### 作業内容
「Given: Click the upper teal ellipsis tag」を含む行から「Action: click(x=416, y=127)」を含む行までのエントリを、両端の行も含めて編集してください。「green」を「red」に置き換え、ほかはすべてそのままにして、その範囲の行だけを示してください。

### データセット行
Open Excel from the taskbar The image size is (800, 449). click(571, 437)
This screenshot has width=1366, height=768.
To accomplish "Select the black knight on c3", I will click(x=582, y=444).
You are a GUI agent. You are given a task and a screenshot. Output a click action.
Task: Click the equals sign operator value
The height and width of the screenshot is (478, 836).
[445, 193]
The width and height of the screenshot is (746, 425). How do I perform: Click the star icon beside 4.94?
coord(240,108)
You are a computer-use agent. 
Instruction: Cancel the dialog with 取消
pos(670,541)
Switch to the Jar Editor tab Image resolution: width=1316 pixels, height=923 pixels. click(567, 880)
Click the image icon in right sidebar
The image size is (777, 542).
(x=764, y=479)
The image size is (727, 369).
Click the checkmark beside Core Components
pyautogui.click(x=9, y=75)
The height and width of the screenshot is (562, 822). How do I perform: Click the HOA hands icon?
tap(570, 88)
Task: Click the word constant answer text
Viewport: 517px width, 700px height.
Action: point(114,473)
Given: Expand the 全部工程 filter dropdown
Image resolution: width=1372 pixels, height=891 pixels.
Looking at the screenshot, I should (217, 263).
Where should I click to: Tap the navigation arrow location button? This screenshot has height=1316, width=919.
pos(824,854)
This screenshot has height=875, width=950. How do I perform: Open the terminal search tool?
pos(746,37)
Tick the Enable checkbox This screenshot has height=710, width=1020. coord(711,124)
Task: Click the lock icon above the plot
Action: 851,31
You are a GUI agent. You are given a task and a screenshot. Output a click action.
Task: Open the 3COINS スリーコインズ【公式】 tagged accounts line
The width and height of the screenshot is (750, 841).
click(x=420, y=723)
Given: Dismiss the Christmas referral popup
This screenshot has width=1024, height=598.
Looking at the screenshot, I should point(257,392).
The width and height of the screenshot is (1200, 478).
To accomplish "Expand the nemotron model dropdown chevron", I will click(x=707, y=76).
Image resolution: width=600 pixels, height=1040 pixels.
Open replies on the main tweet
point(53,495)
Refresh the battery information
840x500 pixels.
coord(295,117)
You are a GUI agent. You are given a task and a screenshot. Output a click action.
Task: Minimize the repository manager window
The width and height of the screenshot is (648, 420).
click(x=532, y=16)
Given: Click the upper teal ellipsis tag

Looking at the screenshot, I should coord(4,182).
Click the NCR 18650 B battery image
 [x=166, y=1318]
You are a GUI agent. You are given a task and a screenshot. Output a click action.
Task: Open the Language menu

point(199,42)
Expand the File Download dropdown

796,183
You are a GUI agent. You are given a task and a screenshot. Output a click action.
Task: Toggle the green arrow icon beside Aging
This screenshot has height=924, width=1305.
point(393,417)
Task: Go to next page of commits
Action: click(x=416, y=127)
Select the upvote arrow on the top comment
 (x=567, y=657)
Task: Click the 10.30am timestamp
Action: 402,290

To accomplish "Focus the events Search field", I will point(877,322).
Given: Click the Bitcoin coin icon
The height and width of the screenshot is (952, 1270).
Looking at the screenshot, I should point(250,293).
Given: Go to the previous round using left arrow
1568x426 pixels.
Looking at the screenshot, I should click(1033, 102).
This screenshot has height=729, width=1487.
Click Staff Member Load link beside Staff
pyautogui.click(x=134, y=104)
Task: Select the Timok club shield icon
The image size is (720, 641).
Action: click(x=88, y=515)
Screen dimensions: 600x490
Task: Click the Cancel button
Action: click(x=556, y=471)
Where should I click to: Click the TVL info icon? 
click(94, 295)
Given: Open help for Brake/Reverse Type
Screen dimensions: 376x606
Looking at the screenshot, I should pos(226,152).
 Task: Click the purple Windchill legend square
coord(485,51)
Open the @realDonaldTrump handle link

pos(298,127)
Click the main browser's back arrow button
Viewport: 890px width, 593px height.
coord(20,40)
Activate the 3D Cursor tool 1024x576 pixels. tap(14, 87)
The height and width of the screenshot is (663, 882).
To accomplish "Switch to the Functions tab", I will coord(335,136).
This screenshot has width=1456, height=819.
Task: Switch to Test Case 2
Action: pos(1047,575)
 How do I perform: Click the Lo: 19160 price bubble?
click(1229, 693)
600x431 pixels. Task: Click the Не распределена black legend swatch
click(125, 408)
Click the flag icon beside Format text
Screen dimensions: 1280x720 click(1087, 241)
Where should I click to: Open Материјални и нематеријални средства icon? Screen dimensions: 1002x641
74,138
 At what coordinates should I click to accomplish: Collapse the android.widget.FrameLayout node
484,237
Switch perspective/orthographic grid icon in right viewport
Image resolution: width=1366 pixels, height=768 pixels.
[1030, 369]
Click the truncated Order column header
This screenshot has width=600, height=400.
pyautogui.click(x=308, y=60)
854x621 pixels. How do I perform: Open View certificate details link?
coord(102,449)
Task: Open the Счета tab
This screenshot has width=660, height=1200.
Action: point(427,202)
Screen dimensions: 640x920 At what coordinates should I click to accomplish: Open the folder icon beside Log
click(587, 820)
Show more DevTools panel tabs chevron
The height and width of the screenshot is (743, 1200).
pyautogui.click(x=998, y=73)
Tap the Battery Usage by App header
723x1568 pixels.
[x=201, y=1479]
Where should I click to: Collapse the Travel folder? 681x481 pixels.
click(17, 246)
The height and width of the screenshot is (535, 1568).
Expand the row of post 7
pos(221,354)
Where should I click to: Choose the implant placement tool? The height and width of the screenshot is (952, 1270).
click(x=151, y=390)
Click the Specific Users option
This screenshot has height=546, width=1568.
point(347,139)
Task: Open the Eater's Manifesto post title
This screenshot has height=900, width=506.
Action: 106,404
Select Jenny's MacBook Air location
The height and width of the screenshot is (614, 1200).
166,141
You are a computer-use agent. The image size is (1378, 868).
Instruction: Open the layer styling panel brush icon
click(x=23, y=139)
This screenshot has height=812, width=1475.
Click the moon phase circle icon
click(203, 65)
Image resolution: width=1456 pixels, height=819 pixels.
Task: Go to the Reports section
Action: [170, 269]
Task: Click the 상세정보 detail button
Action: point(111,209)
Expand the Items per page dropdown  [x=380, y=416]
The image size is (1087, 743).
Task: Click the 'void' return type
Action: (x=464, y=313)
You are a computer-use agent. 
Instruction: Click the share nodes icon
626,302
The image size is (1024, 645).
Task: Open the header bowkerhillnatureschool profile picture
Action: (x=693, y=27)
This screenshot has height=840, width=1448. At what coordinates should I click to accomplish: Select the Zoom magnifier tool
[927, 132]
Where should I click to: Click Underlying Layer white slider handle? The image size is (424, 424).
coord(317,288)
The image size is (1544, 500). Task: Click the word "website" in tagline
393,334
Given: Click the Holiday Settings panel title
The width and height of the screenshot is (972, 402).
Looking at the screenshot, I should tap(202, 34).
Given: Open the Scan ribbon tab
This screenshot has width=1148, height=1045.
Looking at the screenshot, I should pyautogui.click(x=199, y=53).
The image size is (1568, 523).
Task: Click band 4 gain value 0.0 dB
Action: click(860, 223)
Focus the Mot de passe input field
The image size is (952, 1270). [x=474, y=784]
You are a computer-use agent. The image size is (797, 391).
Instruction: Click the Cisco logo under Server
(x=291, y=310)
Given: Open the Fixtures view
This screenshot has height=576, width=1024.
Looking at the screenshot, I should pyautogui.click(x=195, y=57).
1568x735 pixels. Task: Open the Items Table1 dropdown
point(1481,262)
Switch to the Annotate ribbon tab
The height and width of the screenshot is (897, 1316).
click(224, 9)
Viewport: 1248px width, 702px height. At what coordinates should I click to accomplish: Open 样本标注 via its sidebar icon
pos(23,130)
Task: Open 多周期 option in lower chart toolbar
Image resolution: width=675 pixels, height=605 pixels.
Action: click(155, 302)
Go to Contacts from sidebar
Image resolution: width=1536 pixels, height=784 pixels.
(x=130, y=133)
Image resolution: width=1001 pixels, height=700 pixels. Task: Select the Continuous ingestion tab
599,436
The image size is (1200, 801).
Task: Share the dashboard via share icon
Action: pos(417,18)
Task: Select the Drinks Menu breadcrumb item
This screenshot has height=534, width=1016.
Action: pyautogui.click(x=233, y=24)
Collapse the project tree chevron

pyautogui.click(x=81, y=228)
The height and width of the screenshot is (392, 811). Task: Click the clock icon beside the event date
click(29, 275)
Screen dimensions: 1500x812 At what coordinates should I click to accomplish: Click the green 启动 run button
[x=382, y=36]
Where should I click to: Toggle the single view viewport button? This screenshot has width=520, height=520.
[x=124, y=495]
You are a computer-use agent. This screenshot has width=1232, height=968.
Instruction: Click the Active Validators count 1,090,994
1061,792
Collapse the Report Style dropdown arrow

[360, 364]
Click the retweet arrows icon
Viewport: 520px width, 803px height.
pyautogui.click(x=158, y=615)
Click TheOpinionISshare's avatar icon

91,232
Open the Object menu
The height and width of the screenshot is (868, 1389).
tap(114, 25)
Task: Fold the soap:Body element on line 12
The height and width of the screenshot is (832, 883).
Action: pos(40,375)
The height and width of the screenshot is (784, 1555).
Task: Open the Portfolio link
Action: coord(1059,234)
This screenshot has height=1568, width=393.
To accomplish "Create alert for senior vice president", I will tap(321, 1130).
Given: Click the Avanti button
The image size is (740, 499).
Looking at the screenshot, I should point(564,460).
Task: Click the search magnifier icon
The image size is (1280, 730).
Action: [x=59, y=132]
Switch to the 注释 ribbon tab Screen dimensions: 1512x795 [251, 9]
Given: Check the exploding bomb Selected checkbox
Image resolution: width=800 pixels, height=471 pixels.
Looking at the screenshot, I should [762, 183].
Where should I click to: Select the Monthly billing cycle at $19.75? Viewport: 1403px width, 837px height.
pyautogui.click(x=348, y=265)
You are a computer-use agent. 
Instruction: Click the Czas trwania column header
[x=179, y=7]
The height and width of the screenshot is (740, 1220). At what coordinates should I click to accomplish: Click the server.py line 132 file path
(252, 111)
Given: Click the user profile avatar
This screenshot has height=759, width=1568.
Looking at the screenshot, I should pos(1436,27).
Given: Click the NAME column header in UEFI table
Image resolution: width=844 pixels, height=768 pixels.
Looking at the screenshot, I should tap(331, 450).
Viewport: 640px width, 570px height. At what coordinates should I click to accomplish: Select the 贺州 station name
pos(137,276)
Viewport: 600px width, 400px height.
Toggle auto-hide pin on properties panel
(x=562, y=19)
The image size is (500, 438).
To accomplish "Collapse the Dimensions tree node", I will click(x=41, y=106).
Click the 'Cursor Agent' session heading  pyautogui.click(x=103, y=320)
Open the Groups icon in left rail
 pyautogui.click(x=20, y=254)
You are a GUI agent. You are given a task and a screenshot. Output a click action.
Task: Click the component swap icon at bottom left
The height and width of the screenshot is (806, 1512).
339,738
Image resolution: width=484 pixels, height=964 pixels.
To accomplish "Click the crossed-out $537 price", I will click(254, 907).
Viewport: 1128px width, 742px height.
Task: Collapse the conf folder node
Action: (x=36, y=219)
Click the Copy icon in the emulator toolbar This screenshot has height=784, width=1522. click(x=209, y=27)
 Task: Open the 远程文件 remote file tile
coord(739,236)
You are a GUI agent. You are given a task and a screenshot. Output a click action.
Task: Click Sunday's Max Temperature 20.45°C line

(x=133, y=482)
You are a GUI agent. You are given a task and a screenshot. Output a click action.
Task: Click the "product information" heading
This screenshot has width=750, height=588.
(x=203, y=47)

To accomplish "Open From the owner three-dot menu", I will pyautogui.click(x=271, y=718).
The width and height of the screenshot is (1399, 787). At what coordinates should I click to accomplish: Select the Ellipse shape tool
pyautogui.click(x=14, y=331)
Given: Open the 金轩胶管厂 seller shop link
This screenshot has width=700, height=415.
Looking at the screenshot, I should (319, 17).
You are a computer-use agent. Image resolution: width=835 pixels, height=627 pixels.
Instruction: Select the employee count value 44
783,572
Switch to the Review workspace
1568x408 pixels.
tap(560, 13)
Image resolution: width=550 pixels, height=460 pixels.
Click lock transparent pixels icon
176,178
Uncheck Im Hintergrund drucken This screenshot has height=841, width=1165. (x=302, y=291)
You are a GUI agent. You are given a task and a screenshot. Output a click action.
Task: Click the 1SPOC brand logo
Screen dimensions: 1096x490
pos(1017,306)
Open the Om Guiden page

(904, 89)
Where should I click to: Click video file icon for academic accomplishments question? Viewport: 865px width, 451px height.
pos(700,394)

### この作業の解答
Given: Click the upper teal ellipsis tag

Looking at the screenshot, I should coord(4,182).
Click the NCR 18650 B battery image
 [x=166, y=1318]
You are a GUI agent. You are given a task and a screenshot. Output a click action.
Task: Open the Language menu

point(199,42)
Expand the File Download dropdown

796,183
You are a GUI agent. You are given a task and a screenshot. Output a click action.
Task: Toggle the red arrow icon beside Aging
This screenshot has height=924, width=1305.
point(393,417)
Task: Go to next page of commits
Action: click(x=416, y=127)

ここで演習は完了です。